#### Your task
In the material below, find the line with "You are a GUI" and the line with "Given: Show paragraph". Output exactly those two lines and all lines between them, leaving out pictures.

↓↓↓

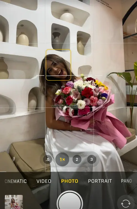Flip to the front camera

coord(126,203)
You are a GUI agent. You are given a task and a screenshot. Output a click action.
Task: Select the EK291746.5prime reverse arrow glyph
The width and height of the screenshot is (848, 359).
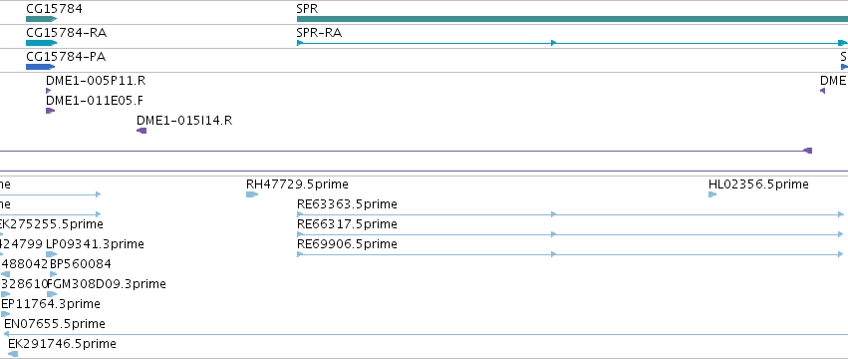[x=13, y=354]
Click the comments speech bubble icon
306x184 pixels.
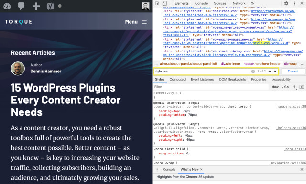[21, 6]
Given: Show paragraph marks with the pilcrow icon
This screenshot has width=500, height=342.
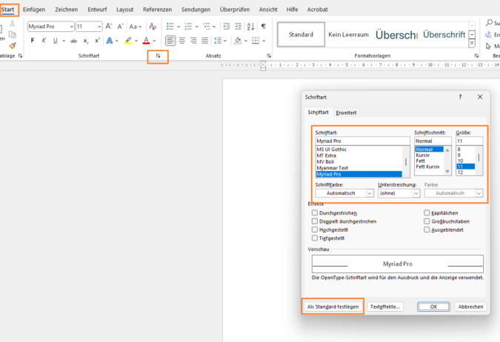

↑↑↑

#### Result of this task
You are a GUI agent. You are given a task and a screenshot. Output a click action.
Task: Select the EK291746.5prime reverse arrow glyph
The width and height of the screenshot is (848, 359).
[x=13, y=354]
Click the comments speech bubble icon
306x184 pixels.
[21, 6]
Given: Show paragraph marks with the pilcrow icon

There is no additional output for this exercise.